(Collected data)
%%
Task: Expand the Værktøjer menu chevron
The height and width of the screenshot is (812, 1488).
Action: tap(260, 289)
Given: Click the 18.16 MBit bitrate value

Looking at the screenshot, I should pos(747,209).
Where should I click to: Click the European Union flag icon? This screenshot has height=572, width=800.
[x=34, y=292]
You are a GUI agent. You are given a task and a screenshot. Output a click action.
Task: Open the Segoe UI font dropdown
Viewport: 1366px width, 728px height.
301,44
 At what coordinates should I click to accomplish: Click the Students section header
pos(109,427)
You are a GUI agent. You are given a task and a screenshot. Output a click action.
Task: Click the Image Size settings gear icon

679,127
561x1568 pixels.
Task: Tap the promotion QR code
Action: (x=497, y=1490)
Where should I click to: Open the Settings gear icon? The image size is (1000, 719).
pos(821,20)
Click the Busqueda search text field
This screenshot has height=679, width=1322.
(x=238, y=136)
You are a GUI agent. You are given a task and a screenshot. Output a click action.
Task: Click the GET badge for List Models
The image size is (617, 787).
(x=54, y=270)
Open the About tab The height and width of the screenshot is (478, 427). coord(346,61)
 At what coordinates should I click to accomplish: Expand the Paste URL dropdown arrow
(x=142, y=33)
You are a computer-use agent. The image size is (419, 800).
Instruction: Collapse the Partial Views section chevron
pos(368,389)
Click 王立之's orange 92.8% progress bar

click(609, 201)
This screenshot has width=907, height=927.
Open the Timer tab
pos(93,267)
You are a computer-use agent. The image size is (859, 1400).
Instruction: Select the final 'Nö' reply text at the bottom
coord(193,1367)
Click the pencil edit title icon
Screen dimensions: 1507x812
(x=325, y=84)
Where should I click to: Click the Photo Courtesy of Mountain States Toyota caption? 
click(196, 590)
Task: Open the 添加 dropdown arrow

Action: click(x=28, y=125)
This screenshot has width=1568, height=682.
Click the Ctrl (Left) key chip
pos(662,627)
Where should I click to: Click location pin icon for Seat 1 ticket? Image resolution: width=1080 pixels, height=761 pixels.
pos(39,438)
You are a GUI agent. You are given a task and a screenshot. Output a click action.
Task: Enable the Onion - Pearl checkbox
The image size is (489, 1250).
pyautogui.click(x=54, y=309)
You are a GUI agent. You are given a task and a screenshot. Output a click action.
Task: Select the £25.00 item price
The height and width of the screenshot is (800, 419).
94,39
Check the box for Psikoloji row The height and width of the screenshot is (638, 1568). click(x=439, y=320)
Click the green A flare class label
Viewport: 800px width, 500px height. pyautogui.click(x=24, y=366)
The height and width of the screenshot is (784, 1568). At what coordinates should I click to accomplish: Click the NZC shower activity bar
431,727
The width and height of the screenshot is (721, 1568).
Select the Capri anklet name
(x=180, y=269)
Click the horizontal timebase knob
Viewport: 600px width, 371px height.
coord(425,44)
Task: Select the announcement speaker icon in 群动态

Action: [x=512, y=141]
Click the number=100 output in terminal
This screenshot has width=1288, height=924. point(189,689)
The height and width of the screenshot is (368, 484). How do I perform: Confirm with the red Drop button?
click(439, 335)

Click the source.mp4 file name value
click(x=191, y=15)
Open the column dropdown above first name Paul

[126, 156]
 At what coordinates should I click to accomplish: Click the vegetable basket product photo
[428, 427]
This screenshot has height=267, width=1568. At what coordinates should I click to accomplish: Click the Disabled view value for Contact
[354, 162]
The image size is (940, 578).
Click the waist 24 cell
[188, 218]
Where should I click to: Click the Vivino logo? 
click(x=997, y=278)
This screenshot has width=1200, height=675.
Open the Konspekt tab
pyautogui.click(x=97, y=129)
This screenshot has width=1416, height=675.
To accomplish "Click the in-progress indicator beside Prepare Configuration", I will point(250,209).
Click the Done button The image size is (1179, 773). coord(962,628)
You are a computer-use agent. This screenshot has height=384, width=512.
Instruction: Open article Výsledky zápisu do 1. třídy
%%
◆ WHAT IS REQUIRED: Word for word, retype all of the entries above.

◆ WRITTEN REPLY:
Task: Expand the Værktøjer menu chevron
The height and width of the screenshot is (812, 1488).
Action: tap(260, 289)
Given: Click the 18.16 MBit bitrate value

Looking at the screenshot, I should pos(747,209).
Where should I click to: Click the European Union flag icon? This screenshot has height=572, width=800.
[x=34, y=292]
You are a GUI agent. You are given a task and a screenshot. Output a click action.
Task: Open the Segoe UI font dropdown
Viewport: 1366px width, 728px height.
301,44
 At what coordinates should I click to accomplish: Click the Students section header
pos(109,427)
You are a GUI agent. You are given a task and a screenshot. Output a click action.
Task: Click the Image Size settings gear icon

679,127
561x1568 pixels.
Task: Tap the promotion QR code
Action: (x=497, y=1490)
Where should I click to: Open the Settings gear icon? The image size is (1000, 719).
pos(821,20)
Click the Busqueda search text field
This screenshot has height=679, width=1322.
(x=238, y=136)
You are a GUI agent. You are given a task and a screenshot. Output a click action.
Task: Click the GET badge for List Models
The image size is (617, 787).
(x=54, y=270)
Open the About tab The height and width of the screenshot is (478, 427). coord(346,61)
 At what coordinates should I click to accomplish: Expand the Paste URL dropdown arrow
(x=142, y=33)
You are a computer-use agent. The image size is (419, 800).
Instruction: Collapse the Partial Views section chevron
pos(368,389)
Click 王立之's orange 92.8% progress bar

click(609, 201)
This screenshot has width=907, height=927.
Open the Timer tab
pos(93,267)
You are a computer-use agent. The image size is (859, 1400).
Instruction: Select the final 'Nö' reply text at the bottom
coord(193,1367)
Click the pencil edit title icon
Screen dimensions: 1507x812
(x=325, y=84)
Where should I click to: Click the Photo Courtesy of Mountain States Toyota caption? 
click(196, 590)
Task: Open the 添加 dropdown arrow

Action: click(x=28, y=125)
This screenshot has width=1568, height=682.
Click the Ctrl (Left) key chip
pos(662,627)
Where should I click to: Click location pin icon for Seat 1 ticket? Image resolution: width=1080 pixels, height=761 pixels.
pos(39,438)
You are a GUI agent. You are given a task and a screenshot. Output a click action.
Task: Enable the Onion - Pearl checkbox
The image size is (489, 1250).
pyautogui.click(x=54, y=309)
You are a GUI agent. You are given a task and a screenshot. Output a click action.
Task: Select the £25.00 item price
The height and width of the screenshot is (800, 419).
94,39
Check the box for Psikoloji row The height and width of the screenshot is (638, 1568). click(x=439, y=320)
Click the green A flare class label
Viewport: 800px width, 500px height. pyautogui.click(x=24, y=366)
The height and width of the screenshot is (784, 1568). At what coordinates should I click to accomplish: Click the NZC shower activity bar
431,727
The width and height of the screenshot is (721, 1568).
Select the Capri anklet name
(x=180, y=269)
Click the horizontal timebase knob
Viewport: 600px width, 371px height.
coord(425,44)
Task: Select the announcement speaker icon in 群动态

Action: [x=512, y=141]
Click the number=100 output in terminal
This screenshot has width=1288, height=924. point(189,689)
The height and width of the screenshot is (368, 484). How do I perform: Confirm with the red Drop button?
click(439, 335)

Click the source.mp4 file name value
click(x=191, y=15)
Open the column dropdown above first name Paul

[126, 156]
 At what coordinates should I click to accomplish: Click the vegetable basket product photo
[428, 427]
This screenshot has height=267, width=1568. At what coordinates should I click to accomplish: Click the Disabled view value for Contact
[354, 162]
The image size is (940, 578).
Click the waist 24 cell
[188, 218]
Where should I click to: Click the Vivino logo? 
click(x=997, y=278)
This screenshot has width=1200, height=675.
Open the Konspekt tab
pyautogui.click(x=97, y=129)
This screenshot has width=1416, height=675.
To accomplish "Click the in-progress indicator beside Prepare Configuration", I will point(250,209).
Click the Done button The image size is (1179, 773). coord(962,628)
You are a computer-use agent. This screenshot has height=384, width=512.
Instruction: Open article Výsledky zápisu do 1. třídy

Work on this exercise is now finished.